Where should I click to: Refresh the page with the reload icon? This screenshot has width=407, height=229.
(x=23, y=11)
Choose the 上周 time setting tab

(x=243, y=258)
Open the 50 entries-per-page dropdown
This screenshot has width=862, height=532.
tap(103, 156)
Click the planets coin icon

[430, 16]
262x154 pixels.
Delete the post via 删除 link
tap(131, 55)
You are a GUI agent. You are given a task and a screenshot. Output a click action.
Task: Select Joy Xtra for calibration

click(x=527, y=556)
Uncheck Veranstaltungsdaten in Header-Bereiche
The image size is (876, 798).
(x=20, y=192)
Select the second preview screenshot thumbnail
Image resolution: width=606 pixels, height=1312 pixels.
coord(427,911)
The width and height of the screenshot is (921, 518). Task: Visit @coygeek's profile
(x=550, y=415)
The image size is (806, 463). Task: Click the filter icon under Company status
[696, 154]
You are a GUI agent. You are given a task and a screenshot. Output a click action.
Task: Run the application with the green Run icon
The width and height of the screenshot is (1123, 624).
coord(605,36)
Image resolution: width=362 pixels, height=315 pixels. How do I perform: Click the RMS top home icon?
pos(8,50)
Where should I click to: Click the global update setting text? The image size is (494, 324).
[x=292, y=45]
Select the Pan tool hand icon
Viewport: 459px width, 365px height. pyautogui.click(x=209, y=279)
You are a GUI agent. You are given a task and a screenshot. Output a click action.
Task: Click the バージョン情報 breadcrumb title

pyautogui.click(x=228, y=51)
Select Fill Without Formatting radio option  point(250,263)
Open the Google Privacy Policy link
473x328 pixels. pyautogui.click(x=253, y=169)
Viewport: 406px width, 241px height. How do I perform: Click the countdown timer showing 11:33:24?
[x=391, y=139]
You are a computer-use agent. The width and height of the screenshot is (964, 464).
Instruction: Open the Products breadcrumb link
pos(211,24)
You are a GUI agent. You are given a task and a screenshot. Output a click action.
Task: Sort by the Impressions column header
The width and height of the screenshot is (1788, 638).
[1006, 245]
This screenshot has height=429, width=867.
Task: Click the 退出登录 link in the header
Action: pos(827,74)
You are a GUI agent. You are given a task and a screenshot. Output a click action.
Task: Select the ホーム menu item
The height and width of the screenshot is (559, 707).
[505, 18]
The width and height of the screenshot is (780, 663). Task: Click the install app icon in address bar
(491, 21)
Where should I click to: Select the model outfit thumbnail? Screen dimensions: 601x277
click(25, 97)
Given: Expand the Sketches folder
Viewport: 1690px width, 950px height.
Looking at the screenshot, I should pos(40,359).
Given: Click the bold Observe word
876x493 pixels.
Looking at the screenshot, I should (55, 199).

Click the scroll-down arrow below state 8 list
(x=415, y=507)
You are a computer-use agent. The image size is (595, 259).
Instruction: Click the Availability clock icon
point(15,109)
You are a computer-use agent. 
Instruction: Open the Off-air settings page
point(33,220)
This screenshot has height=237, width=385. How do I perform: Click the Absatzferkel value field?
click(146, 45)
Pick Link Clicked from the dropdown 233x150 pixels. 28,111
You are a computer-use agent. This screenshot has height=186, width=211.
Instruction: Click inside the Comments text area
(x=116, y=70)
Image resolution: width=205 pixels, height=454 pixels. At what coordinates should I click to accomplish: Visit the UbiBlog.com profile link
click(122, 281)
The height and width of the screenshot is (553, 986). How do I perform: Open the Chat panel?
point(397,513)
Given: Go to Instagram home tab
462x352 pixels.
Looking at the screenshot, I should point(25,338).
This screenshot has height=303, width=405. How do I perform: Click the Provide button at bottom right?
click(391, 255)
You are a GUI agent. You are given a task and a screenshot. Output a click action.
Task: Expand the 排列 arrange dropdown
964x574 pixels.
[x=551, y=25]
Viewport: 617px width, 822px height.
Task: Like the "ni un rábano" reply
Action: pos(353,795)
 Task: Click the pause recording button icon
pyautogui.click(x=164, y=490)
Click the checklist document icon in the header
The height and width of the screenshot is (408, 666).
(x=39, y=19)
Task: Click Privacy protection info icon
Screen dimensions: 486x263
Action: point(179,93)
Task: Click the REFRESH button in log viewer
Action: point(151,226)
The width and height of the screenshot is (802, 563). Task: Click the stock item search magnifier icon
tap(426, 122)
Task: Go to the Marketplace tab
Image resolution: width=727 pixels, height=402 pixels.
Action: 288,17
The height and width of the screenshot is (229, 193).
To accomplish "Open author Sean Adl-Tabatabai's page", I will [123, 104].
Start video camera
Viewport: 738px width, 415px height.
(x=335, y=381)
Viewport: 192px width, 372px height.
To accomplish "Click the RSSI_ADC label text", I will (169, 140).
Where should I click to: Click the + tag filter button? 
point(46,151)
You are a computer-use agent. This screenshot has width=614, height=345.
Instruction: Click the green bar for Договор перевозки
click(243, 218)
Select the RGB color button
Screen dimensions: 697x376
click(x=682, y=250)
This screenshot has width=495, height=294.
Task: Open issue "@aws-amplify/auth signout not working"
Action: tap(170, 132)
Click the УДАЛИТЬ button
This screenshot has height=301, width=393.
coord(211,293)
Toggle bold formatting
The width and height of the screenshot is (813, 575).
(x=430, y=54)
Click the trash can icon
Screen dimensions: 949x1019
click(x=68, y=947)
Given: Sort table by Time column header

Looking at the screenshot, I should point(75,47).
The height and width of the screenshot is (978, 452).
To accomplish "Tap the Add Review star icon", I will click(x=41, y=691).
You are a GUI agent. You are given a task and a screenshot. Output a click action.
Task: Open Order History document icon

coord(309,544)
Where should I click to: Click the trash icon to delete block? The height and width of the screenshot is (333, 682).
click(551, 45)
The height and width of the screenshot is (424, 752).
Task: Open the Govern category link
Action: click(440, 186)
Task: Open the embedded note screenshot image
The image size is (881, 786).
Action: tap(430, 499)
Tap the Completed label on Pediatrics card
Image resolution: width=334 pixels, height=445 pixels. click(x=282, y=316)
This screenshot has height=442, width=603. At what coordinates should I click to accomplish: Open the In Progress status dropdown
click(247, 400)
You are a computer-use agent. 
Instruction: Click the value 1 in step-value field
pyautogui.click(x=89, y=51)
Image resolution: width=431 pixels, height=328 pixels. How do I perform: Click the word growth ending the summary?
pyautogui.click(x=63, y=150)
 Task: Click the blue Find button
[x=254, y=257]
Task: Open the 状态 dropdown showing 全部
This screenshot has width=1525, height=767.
----------
WHAT IS EXPECTED: Look for the word "computer". Copy out every line of the data that has it.

RESPONSE TO THE EXERCISE:
You are a computer-use agent. The width and height of the screenshot is (964, 464).
You are a computer-use agent. The image size is (595, 259).
You are a computer-use agent. 
You are a computer-use agent. This screenshot has height=186, width=211.
You are a computer-use agent. This screenshot has width=614, height=345.
You are a computer-use agent. 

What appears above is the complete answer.